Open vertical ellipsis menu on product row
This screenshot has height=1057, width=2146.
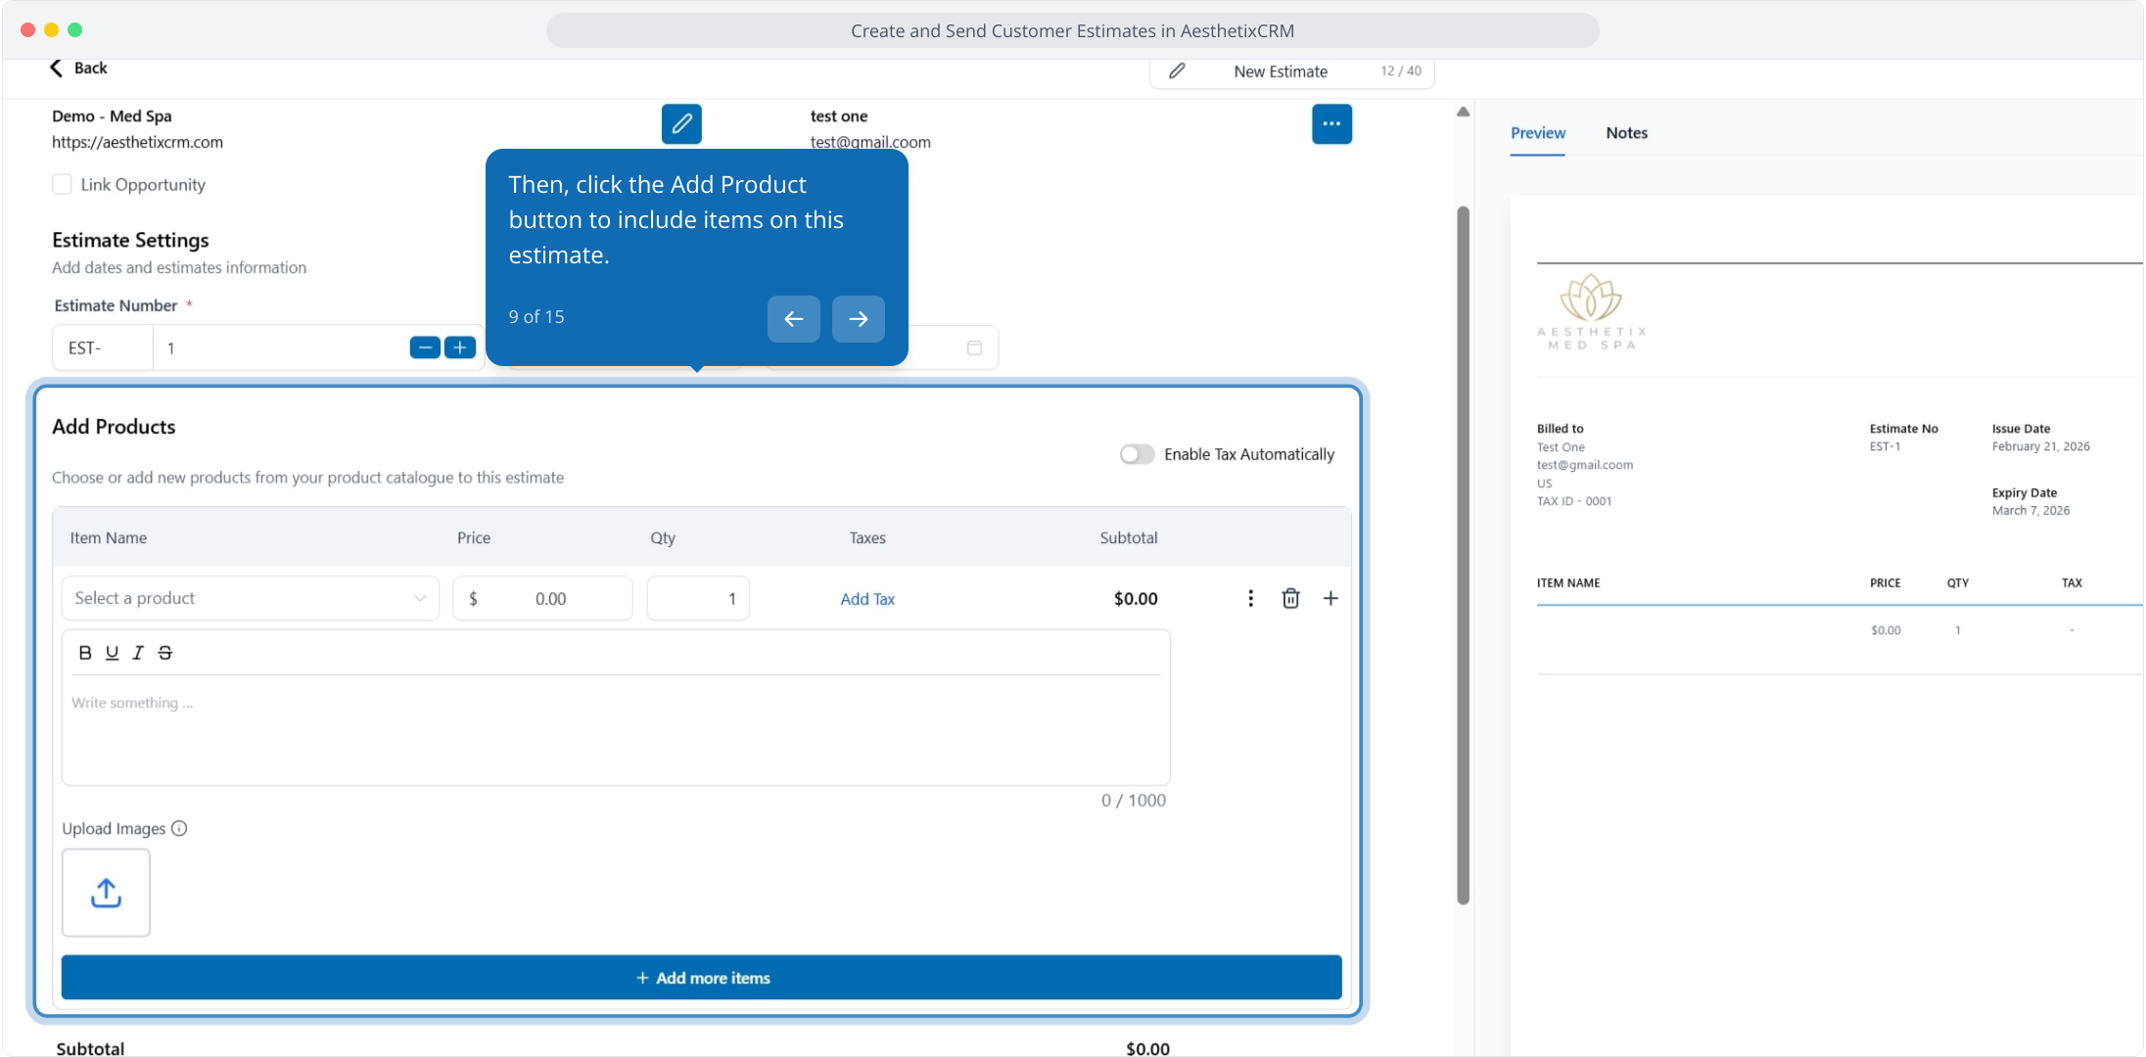1250,598
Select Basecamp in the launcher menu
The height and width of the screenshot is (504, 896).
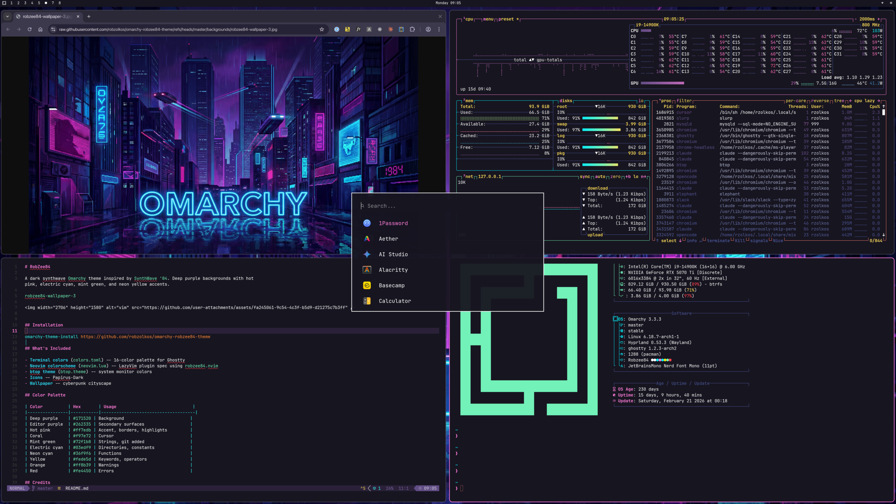tap(391, 285)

#### [DESCRIPTION OF THE TASK]
Every line of the material that holds "menu" should be copied out as the answer.

#### [SOLUTION TO THIS PROBLEM]
Open vertical ellipsis menu on product row
Select Basecamp in the launcher menu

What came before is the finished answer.